Travail demandé:
Dans le texte sur le chômage des artistes-auteurs, renommez "France Travail" en "Pôle emploi", puis recopiez le passage compris entre "Première chose à" et "de vos droits.", bornes incluses.

Document source:
____________
Les artistes-auteurs ne cotisent pas à l’assurance chômage et ne peuvent donc pas bénéficier d’allocations en cas de baisse d’activité. Pourtant, une proposition de loi vise à instaurer un revenu de remplacement pour ces travailleurs précaires. Si ce projet aboutit, il contribuera à une meilleure protection sociale des artistes-auteurs. Je vous explique tout ce qu’il faut savoir sur la question…

Pas d’allocations chômage pour les AA

Première chose à savoir. Les artistes-auteurs sont considérés comme des travailleurs indépendants. Vous ne cotisez pas pour le risque chômage et donc, vous ne vous ouvrez pas de droits pour l’assurance-chômage avec votre activité artistique.

Un cumul possible

Cependant, si vous avez eu une activité salariée, vous pouvez cumuler des allocations chômage ouvertes grâce à cette activité avec vos revenus d’artiste auteur sous certaines conditions. J’ai écrit un article à ce sujet avec l’aide de Yann Gaudin, spécialiste de la question. Les relations avec France Travail étant parfois compliquées du fait de la méconnaissance de notre régime, vous devez vous-même être bien au courant de vos droits.
____________
Données disponibles:
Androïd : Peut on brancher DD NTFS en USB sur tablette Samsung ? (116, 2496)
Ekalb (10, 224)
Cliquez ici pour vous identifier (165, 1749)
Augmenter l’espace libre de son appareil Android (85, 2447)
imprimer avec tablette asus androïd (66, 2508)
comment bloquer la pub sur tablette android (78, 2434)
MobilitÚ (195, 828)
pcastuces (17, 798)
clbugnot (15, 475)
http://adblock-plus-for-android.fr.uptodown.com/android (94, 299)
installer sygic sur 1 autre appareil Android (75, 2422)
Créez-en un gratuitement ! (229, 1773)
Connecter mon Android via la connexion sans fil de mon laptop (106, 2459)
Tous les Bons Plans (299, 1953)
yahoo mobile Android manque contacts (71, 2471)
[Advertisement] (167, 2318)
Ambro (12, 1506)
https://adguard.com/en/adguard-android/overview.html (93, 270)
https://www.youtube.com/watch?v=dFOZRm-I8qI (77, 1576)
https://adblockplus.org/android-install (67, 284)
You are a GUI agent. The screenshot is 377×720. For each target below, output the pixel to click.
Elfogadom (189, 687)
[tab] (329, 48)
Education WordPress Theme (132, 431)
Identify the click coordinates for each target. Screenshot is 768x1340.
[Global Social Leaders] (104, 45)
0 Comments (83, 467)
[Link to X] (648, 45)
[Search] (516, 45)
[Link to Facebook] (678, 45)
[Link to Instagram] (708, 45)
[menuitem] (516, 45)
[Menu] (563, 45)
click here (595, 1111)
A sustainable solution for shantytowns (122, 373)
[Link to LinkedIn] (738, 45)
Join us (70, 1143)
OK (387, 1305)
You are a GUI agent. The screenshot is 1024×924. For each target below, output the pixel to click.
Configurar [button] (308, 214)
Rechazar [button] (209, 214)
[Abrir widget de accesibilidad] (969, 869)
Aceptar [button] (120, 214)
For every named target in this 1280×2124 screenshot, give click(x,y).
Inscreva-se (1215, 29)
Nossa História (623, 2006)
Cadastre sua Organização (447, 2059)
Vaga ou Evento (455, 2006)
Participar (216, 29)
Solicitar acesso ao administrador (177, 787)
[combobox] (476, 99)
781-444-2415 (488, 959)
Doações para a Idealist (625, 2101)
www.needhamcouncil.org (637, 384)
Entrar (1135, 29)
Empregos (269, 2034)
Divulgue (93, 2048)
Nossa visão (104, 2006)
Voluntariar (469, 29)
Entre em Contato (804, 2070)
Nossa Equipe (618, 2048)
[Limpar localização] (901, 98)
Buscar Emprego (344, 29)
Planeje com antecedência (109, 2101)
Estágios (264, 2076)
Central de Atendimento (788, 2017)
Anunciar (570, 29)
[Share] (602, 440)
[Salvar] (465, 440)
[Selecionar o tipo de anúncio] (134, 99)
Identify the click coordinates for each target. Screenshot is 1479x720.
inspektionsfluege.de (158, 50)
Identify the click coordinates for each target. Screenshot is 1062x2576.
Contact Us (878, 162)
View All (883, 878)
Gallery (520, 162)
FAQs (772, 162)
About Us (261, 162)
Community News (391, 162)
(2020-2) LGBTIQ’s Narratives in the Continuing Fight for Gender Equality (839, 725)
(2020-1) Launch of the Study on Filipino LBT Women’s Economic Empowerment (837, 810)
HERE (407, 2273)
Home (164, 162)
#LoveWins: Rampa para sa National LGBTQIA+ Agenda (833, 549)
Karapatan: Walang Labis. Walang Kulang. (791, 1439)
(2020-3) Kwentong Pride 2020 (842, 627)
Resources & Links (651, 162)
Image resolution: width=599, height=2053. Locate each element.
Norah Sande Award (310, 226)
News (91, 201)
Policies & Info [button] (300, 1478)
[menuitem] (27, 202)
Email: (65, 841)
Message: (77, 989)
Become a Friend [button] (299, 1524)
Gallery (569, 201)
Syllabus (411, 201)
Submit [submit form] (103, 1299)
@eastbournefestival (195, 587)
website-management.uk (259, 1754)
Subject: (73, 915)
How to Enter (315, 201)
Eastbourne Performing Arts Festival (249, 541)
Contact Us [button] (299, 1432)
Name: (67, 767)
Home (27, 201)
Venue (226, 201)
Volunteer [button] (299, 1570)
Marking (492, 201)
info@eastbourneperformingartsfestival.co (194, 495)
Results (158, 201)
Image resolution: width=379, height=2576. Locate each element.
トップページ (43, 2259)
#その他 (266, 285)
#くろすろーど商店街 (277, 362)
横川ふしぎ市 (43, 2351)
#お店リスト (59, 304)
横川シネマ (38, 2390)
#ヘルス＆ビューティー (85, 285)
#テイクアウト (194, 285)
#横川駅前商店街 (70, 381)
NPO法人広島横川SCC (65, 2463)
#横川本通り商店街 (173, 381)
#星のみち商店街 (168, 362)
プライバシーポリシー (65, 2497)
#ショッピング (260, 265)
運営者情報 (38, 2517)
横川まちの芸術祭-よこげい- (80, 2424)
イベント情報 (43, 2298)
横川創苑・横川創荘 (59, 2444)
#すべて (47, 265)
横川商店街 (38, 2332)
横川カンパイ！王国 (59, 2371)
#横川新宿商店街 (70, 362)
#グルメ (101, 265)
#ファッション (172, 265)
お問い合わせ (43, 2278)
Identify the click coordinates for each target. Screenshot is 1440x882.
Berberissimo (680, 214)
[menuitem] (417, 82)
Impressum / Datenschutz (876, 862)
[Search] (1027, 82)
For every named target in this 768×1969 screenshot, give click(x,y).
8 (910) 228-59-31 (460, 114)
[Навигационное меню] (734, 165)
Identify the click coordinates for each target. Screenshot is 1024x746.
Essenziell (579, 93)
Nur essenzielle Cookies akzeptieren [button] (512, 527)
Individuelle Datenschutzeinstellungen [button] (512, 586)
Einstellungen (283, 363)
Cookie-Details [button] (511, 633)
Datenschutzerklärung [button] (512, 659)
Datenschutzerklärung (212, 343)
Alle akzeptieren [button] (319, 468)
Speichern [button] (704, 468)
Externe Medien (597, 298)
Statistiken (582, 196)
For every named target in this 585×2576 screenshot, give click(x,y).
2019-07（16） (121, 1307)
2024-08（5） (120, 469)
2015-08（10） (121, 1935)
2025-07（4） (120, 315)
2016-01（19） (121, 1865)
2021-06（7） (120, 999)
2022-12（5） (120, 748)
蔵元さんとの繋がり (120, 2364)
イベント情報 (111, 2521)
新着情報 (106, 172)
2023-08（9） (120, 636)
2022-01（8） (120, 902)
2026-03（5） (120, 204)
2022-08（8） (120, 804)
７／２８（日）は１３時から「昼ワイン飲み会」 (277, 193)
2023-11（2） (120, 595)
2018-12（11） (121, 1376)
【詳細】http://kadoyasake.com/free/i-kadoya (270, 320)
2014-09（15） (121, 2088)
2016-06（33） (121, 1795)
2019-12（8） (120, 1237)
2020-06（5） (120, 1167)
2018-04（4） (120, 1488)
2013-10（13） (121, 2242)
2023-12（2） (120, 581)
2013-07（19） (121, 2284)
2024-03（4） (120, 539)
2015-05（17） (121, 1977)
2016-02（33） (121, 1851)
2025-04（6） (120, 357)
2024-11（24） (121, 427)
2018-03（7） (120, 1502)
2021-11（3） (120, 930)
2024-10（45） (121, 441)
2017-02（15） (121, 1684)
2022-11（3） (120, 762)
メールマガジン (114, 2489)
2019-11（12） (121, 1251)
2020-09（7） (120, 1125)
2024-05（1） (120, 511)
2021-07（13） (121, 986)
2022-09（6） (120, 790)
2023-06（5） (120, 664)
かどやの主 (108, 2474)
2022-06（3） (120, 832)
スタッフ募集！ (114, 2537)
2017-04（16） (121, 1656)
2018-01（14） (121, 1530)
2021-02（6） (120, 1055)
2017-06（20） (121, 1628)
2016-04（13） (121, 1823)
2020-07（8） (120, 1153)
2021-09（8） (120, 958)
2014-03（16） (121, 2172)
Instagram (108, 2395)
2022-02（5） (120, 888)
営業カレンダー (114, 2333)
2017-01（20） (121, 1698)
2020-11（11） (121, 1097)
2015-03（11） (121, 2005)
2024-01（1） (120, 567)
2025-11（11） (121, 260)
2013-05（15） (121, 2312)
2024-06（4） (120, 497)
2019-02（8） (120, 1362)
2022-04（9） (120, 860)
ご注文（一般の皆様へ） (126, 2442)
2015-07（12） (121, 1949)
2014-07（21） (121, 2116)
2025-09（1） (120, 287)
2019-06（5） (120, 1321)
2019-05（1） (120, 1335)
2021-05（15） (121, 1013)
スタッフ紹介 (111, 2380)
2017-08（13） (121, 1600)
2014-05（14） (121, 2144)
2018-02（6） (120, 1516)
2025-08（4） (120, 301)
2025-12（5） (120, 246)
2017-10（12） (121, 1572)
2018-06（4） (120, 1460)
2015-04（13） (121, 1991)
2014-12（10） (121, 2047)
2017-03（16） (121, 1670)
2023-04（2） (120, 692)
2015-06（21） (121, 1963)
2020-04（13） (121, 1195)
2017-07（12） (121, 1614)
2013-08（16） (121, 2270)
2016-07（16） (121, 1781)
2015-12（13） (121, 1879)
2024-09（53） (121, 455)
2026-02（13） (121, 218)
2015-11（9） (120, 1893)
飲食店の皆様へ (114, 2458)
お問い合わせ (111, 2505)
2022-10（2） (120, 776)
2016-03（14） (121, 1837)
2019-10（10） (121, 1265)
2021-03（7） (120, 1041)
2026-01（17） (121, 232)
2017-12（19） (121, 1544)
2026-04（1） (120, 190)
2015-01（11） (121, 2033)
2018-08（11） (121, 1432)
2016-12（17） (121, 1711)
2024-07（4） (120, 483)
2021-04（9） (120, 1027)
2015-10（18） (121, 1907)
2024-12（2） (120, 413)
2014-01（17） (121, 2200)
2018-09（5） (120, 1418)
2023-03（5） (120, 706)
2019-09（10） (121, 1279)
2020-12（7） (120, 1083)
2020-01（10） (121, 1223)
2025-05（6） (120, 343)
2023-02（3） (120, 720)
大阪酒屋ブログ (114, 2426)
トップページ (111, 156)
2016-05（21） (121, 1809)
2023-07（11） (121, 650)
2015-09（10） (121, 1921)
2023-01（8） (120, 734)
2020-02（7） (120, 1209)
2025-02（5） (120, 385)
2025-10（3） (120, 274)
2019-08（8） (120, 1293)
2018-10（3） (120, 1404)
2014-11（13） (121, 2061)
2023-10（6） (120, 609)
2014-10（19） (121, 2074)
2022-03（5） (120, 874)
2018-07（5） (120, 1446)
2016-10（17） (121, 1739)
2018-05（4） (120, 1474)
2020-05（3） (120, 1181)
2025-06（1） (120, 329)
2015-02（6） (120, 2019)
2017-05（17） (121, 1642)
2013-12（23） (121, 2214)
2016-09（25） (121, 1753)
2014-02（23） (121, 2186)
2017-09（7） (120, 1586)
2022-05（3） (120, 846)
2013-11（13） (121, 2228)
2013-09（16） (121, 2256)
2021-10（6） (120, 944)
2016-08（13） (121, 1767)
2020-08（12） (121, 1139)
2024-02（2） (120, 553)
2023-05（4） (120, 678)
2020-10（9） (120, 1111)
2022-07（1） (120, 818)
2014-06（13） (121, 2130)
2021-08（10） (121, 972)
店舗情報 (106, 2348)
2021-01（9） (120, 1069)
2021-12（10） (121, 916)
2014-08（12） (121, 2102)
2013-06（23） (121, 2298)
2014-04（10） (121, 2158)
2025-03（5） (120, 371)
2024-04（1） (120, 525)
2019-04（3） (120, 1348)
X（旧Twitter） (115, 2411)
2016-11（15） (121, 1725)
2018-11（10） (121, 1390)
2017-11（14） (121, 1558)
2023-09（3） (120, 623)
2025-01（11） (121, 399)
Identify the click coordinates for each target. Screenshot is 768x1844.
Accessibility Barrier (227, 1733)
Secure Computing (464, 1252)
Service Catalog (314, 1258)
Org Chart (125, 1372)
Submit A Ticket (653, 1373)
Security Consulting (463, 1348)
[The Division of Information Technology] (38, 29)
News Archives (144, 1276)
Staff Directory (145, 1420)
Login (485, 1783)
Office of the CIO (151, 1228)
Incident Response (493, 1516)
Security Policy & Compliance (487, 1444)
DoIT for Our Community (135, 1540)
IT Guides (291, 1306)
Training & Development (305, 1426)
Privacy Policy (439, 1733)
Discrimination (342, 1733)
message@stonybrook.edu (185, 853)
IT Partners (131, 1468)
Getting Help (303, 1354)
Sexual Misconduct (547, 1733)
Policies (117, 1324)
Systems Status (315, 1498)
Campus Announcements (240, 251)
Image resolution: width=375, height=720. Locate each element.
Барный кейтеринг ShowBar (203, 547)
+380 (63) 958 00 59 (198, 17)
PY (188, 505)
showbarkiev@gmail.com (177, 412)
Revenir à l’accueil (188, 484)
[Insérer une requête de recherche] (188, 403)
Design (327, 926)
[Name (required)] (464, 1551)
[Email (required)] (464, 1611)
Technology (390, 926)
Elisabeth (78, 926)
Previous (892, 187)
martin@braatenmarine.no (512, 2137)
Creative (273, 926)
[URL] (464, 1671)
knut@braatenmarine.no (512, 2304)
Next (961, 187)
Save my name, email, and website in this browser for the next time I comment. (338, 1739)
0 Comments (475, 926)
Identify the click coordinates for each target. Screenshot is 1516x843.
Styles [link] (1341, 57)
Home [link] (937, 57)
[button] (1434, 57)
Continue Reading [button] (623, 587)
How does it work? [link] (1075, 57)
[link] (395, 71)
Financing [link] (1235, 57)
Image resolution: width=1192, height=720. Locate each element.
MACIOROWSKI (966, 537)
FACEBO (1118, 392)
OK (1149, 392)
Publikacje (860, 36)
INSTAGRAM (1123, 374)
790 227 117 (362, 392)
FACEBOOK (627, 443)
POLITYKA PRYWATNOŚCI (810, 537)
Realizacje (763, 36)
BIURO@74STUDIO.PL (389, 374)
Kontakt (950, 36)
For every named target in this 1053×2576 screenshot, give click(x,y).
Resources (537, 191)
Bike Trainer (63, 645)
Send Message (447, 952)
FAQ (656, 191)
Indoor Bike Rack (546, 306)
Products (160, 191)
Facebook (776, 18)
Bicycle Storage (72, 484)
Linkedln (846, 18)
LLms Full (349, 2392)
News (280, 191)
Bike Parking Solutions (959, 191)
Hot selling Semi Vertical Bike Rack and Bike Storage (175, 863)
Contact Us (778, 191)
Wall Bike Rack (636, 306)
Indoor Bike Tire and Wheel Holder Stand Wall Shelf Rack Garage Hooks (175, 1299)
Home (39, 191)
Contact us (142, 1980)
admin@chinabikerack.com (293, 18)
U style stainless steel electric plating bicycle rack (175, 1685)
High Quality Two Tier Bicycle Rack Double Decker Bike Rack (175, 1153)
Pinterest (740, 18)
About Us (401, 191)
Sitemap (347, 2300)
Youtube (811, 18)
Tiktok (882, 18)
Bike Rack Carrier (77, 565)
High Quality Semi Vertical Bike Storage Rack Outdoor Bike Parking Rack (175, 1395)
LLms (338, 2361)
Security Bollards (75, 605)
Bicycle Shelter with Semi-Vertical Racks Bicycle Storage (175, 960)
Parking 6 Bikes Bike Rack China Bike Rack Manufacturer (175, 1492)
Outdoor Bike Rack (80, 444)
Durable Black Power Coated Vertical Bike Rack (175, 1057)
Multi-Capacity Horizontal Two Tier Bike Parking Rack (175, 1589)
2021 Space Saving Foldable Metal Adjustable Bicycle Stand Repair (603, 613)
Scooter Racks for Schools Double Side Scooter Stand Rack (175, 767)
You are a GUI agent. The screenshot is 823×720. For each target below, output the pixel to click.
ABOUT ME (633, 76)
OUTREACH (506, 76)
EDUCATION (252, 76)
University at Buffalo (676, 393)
____________
Réponse ci-dessous:
Première chose à savoir. Les artistes-auteurs sont considérés comme des travailleurs indépendants. Vous ne cotisez pas pour le risque chômage et donc, vous ne vous ouvrez pas de droits pour l’assurance-chômage avec votre activité artistique.

Un cumul possible

Cependant, si vous avez eu une activité salariée, vous pouvez cumuler des allocations chômage ouvertes grâce à cette activité avec vos revenus d’artiste auteur sous certaines conditions. J’ai écrit un article à ce sujet avec l’aide de Yann Gaudin, spécialiste de la question. Les relations avec Pôle emploi étant parfois compliquées du fait de la méconnaissance de notre régime, vous devez vous-même être bien au courant de vos droits.